Transforming Together- Building and Integrated System of Su…

Transforming Together: Implementation Guide

The Whole Child: A Shared Definition to Inform Shared Action (Expanded) Both Research and practice underscore that child development depends on a mix of health, safety, engagement, and support. These factors are interconnected and interdependent: children’s brains and bodies develop in context, shaped by the people, places, and experiences around them. Agencies often address these factors separately, guided by their specific missions, mandates, and expertise. This specialization is a strength—schools, health providers, social services, and others each bring essential knowledge and focus to the children and families they serve. The challenge arises when these areas of expertise operate in isolation, leaving families to navigate disjointed or even conflicting supports. As part of the counties’ system change efforts, T2 encourages leaders to adopt a whole-child definition that elevates the comprehensive needs of individuals being served. Prioritizing the whole child—meaning the full range of social, emotional, physical and cognitive needs and assets of children and youth — emphasizes how coordinated systems, and not siloed services, contribute to an individual’s health, learning and wellbeing. This whole-child definition creates a common language for agencies with different missions. Many frameworks already reflect these principles; Transforming Together proposes a focus on whole child for clarity across agencies with complementary but different missions. Learn more about the research informing the Transforming Together whole-child definition HERE.
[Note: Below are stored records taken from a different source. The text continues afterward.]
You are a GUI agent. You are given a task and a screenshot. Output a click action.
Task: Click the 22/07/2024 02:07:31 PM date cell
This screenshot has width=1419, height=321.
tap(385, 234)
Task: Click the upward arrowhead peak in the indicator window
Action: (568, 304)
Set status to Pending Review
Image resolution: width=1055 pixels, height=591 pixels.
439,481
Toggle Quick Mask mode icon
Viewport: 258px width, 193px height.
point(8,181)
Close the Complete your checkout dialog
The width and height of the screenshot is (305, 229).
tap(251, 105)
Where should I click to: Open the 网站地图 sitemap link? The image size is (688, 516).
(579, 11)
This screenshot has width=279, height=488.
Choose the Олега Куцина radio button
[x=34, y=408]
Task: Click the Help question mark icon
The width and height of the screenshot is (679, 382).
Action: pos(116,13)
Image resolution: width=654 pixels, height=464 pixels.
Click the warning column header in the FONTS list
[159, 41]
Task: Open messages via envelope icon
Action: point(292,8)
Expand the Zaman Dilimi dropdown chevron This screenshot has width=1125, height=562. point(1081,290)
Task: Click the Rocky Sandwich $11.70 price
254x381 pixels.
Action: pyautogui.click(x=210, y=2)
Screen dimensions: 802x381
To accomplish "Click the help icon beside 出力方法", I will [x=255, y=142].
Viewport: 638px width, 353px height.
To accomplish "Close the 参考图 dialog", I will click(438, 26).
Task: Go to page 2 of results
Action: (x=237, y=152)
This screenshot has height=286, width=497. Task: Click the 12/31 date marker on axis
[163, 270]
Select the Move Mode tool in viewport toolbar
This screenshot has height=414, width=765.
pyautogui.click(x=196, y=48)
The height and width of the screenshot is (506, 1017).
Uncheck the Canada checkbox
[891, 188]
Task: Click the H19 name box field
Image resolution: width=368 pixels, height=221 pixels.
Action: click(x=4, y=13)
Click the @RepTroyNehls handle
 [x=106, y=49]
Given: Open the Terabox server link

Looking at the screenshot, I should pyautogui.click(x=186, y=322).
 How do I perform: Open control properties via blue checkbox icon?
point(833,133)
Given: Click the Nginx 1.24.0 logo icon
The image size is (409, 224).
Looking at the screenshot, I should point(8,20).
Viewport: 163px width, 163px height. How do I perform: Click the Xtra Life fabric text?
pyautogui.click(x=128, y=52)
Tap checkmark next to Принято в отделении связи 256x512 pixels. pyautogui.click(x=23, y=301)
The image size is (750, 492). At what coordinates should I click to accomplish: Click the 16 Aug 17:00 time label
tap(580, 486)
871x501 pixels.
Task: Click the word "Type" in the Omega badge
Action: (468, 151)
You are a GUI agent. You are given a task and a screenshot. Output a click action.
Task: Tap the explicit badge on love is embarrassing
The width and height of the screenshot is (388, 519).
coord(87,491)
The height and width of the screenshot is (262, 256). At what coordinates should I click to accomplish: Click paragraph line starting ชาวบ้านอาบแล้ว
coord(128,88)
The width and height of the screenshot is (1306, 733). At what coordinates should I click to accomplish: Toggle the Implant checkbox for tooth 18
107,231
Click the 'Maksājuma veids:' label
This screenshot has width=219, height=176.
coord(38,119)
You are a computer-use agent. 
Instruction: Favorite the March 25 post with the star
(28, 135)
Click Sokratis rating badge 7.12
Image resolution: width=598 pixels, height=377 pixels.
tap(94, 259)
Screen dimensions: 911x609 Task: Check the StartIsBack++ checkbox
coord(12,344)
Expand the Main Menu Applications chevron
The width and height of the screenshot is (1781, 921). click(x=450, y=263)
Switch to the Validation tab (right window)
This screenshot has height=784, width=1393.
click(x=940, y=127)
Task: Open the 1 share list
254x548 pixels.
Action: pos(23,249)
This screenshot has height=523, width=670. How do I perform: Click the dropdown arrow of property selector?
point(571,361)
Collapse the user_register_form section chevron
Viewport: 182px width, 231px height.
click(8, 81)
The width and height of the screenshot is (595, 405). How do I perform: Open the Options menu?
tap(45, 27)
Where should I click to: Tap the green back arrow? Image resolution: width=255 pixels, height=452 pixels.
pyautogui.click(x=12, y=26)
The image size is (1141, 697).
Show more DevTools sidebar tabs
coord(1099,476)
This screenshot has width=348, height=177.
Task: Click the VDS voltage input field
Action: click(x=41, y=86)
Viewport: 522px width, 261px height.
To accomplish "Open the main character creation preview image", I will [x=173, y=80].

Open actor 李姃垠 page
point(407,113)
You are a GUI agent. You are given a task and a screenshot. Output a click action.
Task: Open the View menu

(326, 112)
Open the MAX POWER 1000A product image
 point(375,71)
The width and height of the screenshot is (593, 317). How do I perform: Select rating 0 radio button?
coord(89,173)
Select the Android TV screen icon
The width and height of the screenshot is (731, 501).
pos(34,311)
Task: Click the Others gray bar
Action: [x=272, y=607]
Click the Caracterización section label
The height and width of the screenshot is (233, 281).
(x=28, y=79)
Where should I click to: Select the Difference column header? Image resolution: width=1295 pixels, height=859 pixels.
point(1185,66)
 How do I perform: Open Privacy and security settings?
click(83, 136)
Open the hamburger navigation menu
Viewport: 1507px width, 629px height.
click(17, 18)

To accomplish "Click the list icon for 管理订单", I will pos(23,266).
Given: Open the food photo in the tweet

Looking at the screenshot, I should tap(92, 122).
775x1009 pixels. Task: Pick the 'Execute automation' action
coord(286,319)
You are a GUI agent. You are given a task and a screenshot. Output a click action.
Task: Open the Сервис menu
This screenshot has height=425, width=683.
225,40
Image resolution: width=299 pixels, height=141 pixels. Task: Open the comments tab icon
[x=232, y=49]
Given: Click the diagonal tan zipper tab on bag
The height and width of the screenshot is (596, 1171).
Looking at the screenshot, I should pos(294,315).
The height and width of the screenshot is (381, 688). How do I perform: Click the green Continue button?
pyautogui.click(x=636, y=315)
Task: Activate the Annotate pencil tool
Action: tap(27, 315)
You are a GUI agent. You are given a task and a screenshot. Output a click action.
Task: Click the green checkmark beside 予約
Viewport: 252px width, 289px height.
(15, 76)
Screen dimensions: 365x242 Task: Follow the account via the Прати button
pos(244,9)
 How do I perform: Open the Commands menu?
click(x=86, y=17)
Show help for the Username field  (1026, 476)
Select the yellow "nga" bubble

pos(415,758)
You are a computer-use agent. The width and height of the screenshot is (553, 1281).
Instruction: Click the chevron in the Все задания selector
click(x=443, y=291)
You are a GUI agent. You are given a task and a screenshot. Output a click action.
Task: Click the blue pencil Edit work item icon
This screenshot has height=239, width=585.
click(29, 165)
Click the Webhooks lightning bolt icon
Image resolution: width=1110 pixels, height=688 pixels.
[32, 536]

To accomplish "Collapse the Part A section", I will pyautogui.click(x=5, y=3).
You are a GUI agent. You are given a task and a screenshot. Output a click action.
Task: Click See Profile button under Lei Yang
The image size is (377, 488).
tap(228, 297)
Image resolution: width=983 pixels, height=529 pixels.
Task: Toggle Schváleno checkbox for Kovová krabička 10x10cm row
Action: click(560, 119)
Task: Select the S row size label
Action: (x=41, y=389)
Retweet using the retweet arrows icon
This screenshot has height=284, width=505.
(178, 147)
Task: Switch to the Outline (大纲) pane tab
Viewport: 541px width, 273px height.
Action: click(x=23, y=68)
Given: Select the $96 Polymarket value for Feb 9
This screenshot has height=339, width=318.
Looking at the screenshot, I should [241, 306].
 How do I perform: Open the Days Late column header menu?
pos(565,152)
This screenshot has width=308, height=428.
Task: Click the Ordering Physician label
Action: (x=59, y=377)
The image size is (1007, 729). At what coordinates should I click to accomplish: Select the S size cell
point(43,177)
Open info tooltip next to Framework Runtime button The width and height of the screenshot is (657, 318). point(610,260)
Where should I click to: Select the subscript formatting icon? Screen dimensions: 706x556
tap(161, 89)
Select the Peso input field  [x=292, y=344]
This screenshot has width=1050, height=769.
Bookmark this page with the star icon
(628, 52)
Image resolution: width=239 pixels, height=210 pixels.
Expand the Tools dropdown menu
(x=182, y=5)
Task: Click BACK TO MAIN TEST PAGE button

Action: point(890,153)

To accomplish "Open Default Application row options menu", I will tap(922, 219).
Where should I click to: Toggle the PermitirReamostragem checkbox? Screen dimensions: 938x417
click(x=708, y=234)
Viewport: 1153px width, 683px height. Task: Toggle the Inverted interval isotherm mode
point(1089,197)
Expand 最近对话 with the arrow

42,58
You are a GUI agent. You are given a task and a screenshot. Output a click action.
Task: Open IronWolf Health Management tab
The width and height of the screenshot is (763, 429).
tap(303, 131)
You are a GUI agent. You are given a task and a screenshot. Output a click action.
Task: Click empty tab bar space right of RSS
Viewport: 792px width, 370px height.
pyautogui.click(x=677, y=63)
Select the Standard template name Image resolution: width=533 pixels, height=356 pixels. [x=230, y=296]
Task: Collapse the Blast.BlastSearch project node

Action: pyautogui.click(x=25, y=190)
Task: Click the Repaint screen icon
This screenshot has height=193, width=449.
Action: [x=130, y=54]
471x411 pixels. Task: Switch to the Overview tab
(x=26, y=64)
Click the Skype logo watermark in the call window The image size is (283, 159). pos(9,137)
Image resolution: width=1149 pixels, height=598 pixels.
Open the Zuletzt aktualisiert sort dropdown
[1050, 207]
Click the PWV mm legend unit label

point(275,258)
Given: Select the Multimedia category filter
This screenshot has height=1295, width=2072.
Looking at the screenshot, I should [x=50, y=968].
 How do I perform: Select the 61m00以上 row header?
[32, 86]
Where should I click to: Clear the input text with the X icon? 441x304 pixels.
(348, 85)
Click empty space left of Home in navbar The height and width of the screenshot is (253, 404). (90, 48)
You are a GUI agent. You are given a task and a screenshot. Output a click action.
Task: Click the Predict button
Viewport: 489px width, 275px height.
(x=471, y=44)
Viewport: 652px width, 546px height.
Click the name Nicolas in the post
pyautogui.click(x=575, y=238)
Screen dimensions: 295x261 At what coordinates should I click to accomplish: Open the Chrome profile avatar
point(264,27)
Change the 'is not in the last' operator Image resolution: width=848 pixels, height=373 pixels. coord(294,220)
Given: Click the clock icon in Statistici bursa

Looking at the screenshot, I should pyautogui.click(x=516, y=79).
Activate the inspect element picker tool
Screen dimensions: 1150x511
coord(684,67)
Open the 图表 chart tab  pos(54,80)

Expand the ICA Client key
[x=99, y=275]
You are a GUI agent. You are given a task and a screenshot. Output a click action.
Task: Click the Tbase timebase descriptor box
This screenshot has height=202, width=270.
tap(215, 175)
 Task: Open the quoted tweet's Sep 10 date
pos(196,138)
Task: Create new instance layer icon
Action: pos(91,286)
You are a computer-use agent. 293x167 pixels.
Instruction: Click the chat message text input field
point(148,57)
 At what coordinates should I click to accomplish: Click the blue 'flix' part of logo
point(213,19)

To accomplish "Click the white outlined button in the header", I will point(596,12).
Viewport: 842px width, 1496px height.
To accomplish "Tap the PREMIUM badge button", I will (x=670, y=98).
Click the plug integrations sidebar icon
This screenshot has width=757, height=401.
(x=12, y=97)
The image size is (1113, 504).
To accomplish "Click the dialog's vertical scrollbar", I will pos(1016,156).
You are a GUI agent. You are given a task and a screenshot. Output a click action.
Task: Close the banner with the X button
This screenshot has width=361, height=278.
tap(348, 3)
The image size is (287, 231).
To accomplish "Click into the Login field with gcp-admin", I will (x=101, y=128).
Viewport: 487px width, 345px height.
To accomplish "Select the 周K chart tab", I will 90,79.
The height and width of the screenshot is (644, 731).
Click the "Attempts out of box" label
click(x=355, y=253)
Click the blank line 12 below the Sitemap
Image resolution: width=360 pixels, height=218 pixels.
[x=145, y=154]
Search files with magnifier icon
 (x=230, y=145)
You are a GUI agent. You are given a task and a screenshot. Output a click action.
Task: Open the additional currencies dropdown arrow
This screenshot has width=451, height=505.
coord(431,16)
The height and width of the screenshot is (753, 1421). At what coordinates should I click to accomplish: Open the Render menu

Neuroscience and Practice Inform a Whole- Child Definition Transforming Together’s whole-child definition draws on neuroscience and decades of research in education, health, and human services. Neuroscience shows that child development is dynamic: cognitive, emotional, physical, and social capacities grow through constant interaction with environments and relationships. These research findings reinforce what educators, health providers, and families have long understood: while a single influence can spark change, lasting success comes from many factors working together. The whole-child definition also reflects principles embedded in established frameworks such as California’s Integrated Support Systems (see, for example, page 13 of the Integrated Core Practice Model), Systems of Care, and Community Schools. By clarifying the common ground among these approaches, Transforming Together’s definition supports consistent communication between agencies, community partners, and families—and helps align collective goals for children and youth.